Frameworks for web apps typically can run in either production mode or development mode. One of the major differences between the two modes is how exceptions are handled: in development mode the browser will typically be sent a detailed exception information with a stack trace, while production mode will only serve a generic (though customizable) error page that is devoid of any more detailed information.
The frameworks' documentation will also typically warn against using development mode in production for this reason; this is an example from .NET Core:
Warning Enable the Developer Exception Page only when the app is running in the Development environment. You don't want to share detailed exception information publicly when the app runs in production.
And this is a similar warning from Django docs:
Never deploy a site into production with
DEBUG
turned on.One of the main features of debug mode is the display of detailed error pages. If your app raises an exception when
DEBUG
isTrue
, Django will display a detailed traceback, including a lot of metadata about your environment, such as all the currently defined Django settings (fromsettings.py
).
I'm failing to understand the reasoning behind the aforementioned security measures?
If I understand, the reasoning goes like that: Detailed error pages would allow a potential attacker to discover details about the app's source code = they might find weaknesses = bad. Isn't it the definition of security through obscurity?
In addition: What is the use of such measures if the app is open-sourced? Disabling detailed exception pages is supposed to prevent the attacker from finding out details about its source code, but these are - by design - present in a public GitHub repository. Seemingly in this case I might just as well run the app in development mode, at least if there is an unexpected bug a user finds out they will be able to give me a more detailed information that might help me fix this bug?

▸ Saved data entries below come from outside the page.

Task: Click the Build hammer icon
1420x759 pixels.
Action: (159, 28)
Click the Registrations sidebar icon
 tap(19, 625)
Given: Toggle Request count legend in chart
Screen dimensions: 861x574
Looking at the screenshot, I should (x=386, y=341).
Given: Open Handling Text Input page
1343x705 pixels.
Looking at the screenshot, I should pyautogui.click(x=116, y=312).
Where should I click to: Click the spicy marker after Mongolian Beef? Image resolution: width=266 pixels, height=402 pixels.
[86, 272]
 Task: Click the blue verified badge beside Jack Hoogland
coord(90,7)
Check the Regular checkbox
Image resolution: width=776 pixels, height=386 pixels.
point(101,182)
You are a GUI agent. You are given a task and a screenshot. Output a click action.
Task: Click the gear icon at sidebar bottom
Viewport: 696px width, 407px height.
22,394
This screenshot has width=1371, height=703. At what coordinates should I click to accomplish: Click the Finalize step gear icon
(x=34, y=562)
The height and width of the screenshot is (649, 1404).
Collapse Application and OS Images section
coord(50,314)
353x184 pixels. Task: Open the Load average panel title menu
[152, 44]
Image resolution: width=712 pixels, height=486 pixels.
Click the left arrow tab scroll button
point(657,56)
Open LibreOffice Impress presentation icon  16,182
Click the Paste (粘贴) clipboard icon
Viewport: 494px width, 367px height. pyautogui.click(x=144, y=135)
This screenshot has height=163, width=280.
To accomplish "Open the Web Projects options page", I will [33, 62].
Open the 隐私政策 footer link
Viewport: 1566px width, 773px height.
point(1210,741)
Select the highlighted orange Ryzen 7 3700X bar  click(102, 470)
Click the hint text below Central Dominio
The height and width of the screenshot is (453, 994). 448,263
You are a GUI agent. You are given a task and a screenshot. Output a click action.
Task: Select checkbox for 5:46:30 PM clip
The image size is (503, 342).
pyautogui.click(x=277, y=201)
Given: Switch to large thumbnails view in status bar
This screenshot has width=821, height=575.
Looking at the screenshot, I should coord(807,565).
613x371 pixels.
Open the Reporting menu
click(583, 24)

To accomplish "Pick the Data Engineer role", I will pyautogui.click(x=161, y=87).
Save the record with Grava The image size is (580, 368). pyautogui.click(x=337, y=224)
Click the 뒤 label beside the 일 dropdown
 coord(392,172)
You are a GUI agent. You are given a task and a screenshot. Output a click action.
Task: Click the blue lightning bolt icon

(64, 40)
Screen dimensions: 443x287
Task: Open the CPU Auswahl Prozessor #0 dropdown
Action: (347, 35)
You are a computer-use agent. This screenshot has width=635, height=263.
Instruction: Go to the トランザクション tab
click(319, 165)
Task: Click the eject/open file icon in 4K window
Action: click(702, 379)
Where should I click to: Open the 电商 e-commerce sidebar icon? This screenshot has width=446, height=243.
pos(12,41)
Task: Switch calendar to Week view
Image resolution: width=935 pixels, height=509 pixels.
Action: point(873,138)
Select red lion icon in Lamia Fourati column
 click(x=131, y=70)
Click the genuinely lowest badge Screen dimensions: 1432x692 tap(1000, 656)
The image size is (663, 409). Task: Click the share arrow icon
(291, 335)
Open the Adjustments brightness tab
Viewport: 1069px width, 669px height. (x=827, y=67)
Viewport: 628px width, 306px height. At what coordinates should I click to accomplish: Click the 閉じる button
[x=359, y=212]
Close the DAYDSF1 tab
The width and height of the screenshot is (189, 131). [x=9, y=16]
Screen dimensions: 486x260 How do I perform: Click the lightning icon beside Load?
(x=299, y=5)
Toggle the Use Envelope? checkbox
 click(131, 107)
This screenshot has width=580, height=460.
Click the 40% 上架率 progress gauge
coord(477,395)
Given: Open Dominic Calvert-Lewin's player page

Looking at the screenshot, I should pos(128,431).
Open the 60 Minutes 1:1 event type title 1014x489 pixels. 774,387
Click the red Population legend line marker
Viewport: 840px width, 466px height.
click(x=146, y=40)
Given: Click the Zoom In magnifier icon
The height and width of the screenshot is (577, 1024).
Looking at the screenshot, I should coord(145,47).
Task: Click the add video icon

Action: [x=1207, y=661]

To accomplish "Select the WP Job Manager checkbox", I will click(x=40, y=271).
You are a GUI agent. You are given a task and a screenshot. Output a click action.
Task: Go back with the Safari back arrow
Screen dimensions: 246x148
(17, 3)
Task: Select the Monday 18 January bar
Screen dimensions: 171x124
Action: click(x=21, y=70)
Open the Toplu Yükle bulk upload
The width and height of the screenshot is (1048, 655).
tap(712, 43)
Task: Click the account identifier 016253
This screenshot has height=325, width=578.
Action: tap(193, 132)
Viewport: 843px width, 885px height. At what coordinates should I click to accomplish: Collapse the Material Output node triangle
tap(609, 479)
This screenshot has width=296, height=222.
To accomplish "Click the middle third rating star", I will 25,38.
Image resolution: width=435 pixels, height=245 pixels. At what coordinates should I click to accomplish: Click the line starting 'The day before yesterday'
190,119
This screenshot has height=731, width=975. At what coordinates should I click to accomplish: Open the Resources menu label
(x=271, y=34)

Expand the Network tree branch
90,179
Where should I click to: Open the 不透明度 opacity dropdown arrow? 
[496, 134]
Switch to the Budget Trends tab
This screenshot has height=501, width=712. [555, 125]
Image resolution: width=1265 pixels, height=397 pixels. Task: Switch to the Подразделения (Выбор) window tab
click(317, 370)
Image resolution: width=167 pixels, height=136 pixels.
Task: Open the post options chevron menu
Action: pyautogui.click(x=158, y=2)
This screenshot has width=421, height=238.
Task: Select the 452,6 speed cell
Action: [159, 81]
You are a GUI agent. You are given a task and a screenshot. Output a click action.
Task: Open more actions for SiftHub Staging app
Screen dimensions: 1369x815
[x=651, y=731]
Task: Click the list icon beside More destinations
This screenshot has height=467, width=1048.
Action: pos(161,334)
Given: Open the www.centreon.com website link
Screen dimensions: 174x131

If the reasoning behind the documentation warnings I quoted above is correct, then this would mean to me that developing open-sourced webapps is itself a security vulnerability! Because if allowing an attacker to find some details abou the source code is such a big deal, then how worse must it be to simply give out the source code to anyone interested! And yet, AFAIK, open source is not considered an invalid and inherently insecure model.
What am I missing here? Why should detailed exception pages be disabled?